_What is required_. Rewrite the data below with every "screenshot" changed to "screen capture" and nothing else altered. Leave the pictures out of your version.

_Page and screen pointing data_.

>>>>>

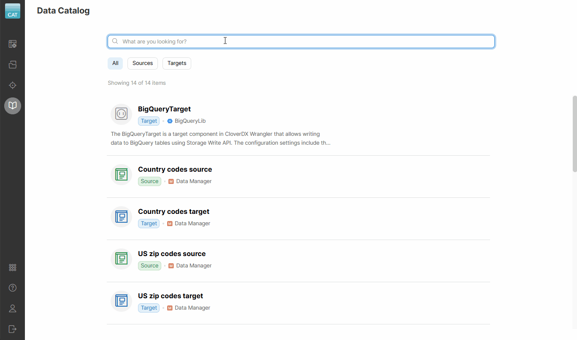Click the BigQueryTarget plug icon
Image resolution: width=577 pixels, height=340 pixels.
pyautogui.click(x=121, y=114)
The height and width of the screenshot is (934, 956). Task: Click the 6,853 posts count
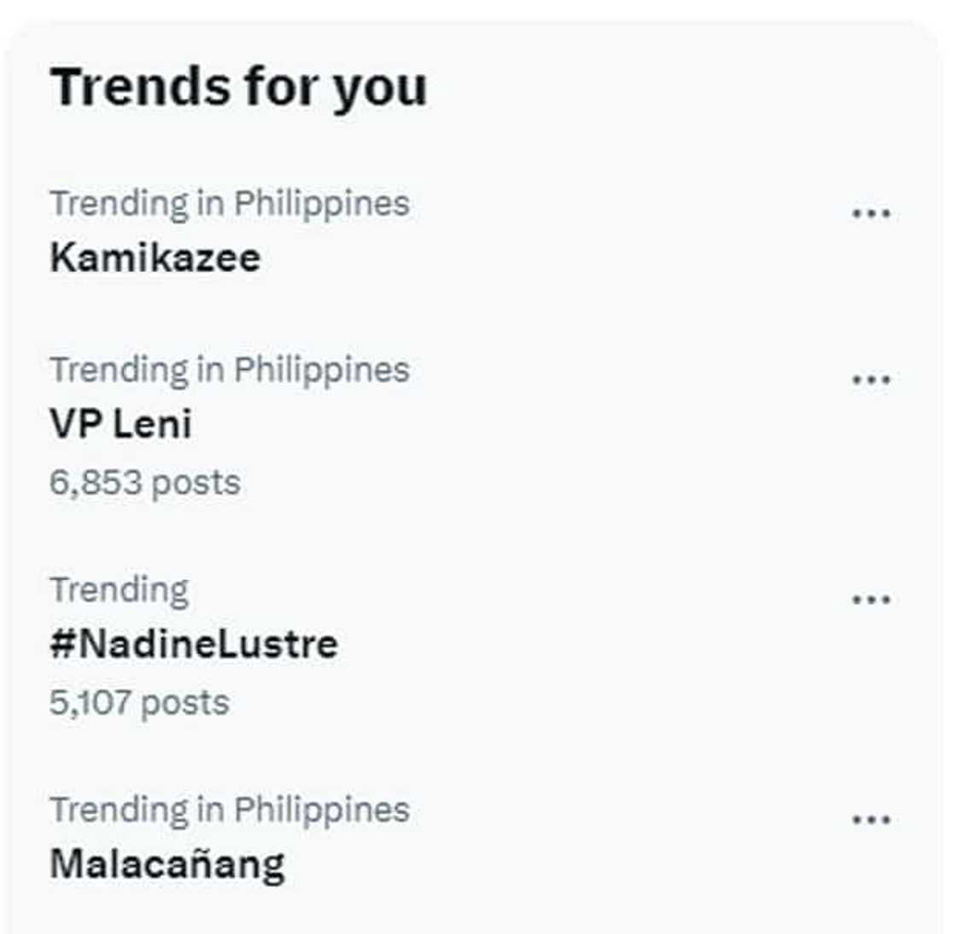coord(144,483)
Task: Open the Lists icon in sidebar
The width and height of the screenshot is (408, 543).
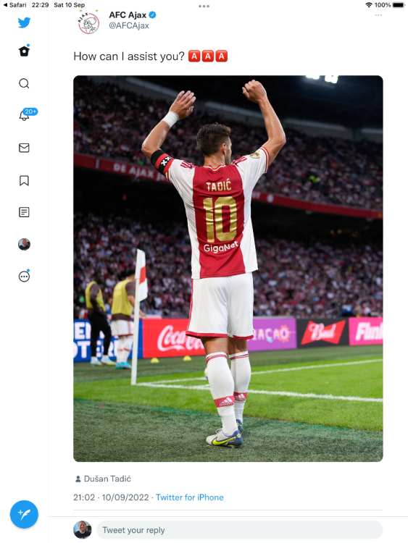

<<<<<

_Solution to this problem_.
Click the BigQueryTarget plug icon
Image resolution: width=577 pixels, height=340 pixels.
pyautogui.click(x=121, y=114)
The height and width of the screen capture is (934, 956). Task: Click the 6,853 posts count
coord(144,483)
Task: Open the Lists icon in sidebar
The width and height of the screen capture is (408, 543).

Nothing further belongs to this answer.